Break-the-fast.  Everyone contributed.  I made ‘funeral potatoes, a special request from Jeremy who had not had any since his mission in the states.

007

Those who hung around to clean up.  Front Row Sitting: Stephen, Stephanie, Matt, Patty, and Rigel.  Second Row Kneeling: Elder Stauffer, Drew, Karla, and Alyce.  Third Row Standing:  Trevor, Tui, Jordan, and Maverik. 

I have a testimony that the Spirit can give us gifts or abilities that can help us be more than we can be and accomplish more than we could on our own.  Each week, as I try to manage the growing groups of piano students, I wonder how I will manage.  Each week the Spirit helps me discover ways of making the best of a situation.  How does one teach five young women at one time with only one keyboard?  I don’t know, but the Spirit does.

015

They’re all making progress.

The online seminary class is learning about the gifts of the spirit this week.  I read this quote from Elder Stephen L. Richards given in conference in April of 1950 (old, but still true), speaking of the gift of discerning of spirits:  “The highest type of discernment is that which perceives in others and uncovers for them their better natures, the good inherent within them.  It’s the gift every missionary needs…He must be able to discern the hidden spark that may be lighted for truth.”  

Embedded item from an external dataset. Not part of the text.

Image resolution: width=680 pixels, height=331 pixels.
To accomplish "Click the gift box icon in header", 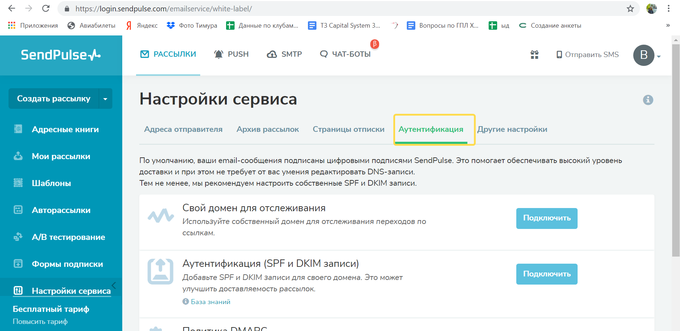I will tap(534, 55).
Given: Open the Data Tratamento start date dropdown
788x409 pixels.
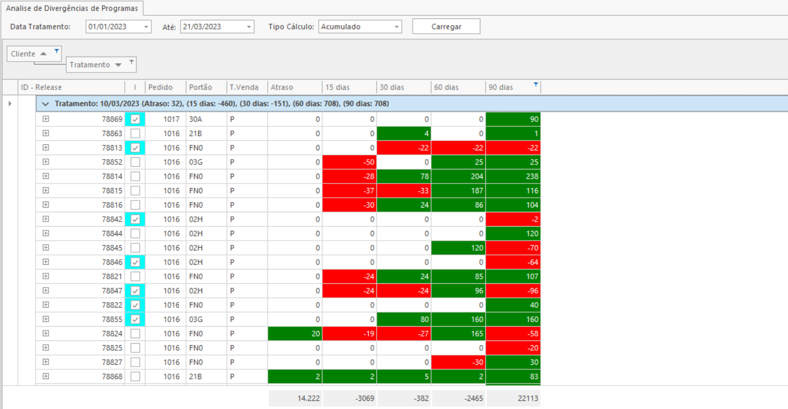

I have begun praying in earnest for the gift of discerning of spirits.  I hope we can help these young adults see the goodness that God has allowed us to see in them.  Last Monday night at FHE, we celebrated Jordan’s 19th birthday.  I love this quiet and shy young man.  I watch him soaking up what is said, too afraid to contribute.  I answer his questions that he asks when everyone else has gone.  Thursday night at institute, I took him aside and asked if he had ever considered going on a mission.  He was rather surprised and shook his head.  I told him I thought he would be a fine missionary.  When I saw him in church on Sunday, he told me that he had been thinking about what I’d asked him, and on Sunday night I noticed him staring at the missionary bulletin board for a long time.  I want Jordan to see what I see, what God sees.  I’m grateful for the glimpse the Holy Ghost gives me into the hearts and souls of these young people.  I love them.

We have not been given the gift of tongues.  When we try and mimic the kiwi accent, everyone laughs hysterically.  The youth have given John and I a challenge—to learn our favorite scriptures in Maori.  It’s a good thing we have 13 months left.  Even a few verses will take us a long time.

Also, the Spirit forgot to tell us of the time change on Sunday.  We were an hour early for our meetings and completely confused at the empty parking lot.  It was a beautiful day, though, and we had a very nice walk around the Cashmere neighborhood. 

We testify of the Holy Ghost and the gifts he gives.  They are evidence that this is the Lord’s work.  We can feel him with us.  He fills this work with vibrancy and energy.  We give thanks to him. 

4 comments:

  1. Thanks for all you are doing there. What an experience!

    ReplyDelete
  2. Janice you could speak in General Conference right along with Paul. I'm so proud of you. I love your words.

    ReplyDelete
  3. You're going to love Elder Bednar's talk on personal revelation and the Spirit. You're experiencing exactly what he talked about. It is a precious gift.

    I would love to hear you guys mimic the Kiwi accent too. That would be funny.

    Great post mom...I have know idea how you're teaching all those kids on one key board but they appear to be loving it.

    Miss you.

    ReplyDelete
  4. I miss my mom and my dad. That's all I want to say this week. I miss you too much.